> PROBLEM DESCRIPTION: Go through the material below and copy all lines with "Open".
--------------------------------
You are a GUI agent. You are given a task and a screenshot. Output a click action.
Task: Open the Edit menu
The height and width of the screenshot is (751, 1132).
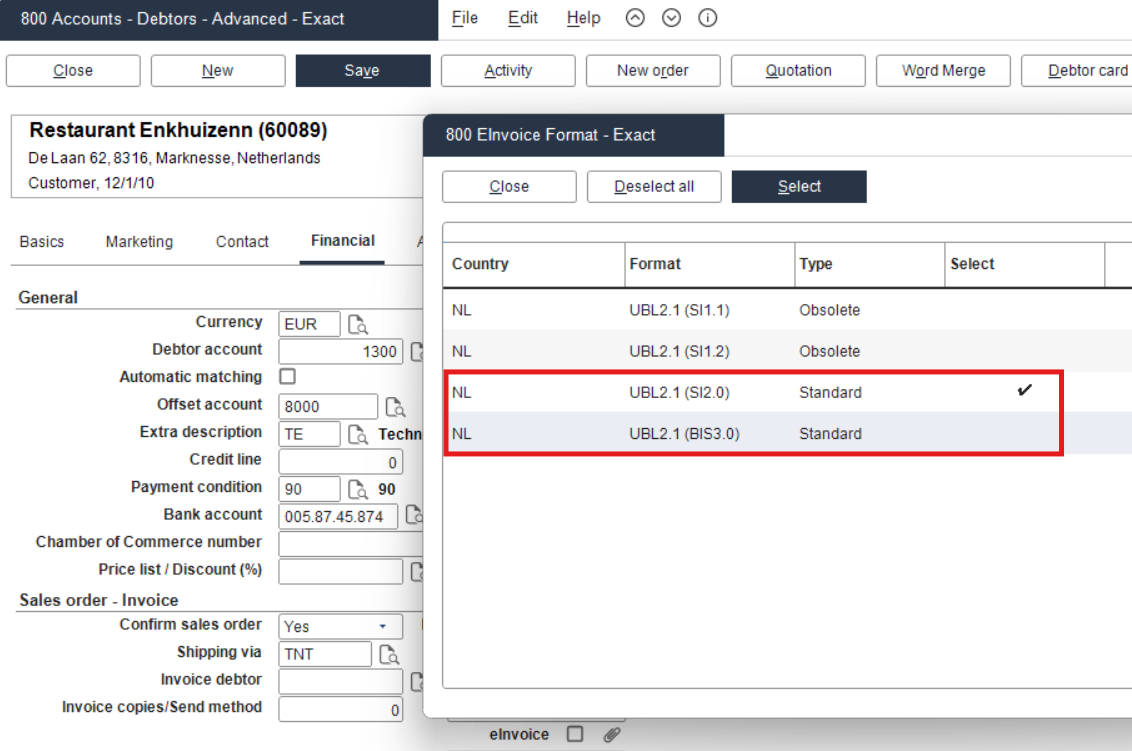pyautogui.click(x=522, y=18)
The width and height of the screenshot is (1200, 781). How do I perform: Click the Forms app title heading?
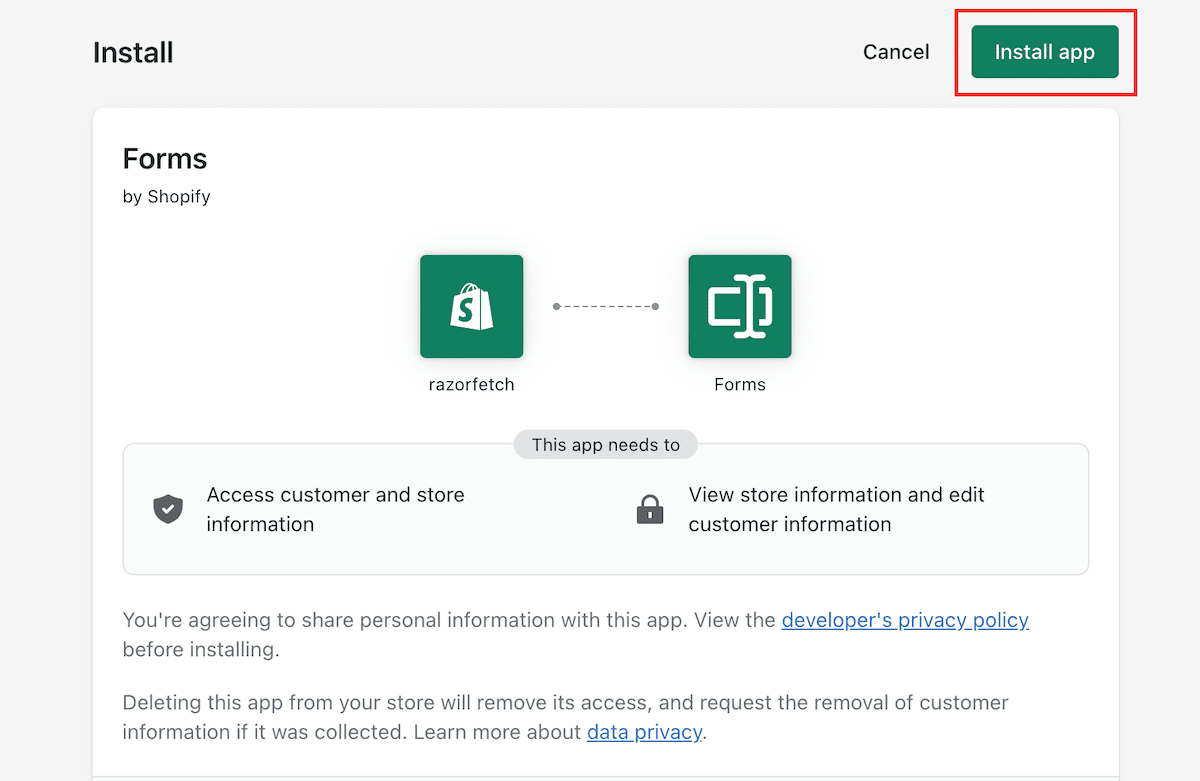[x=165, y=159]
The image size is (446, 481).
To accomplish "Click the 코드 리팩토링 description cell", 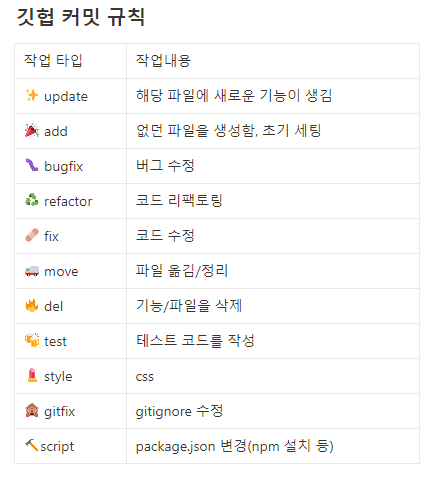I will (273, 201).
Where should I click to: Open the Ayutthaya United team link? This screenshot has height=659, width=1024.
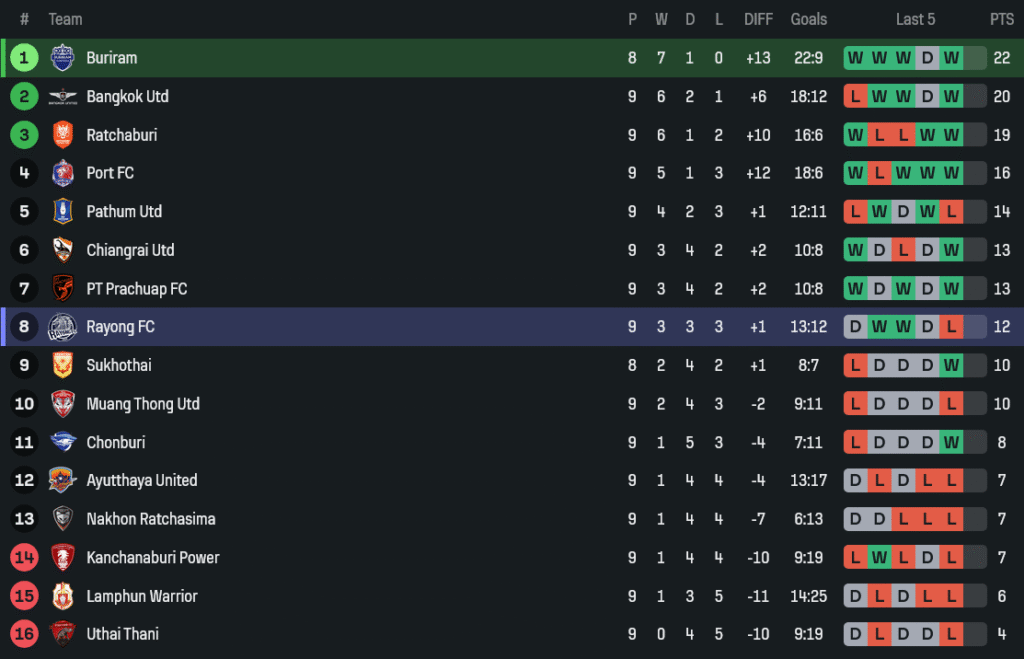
--------------------------------
> TASK OUTPUT:
Task: Open the Edit menu
Where should I click to: Open the Ayutthaya United team link? This screenshot has height=659, width=1024.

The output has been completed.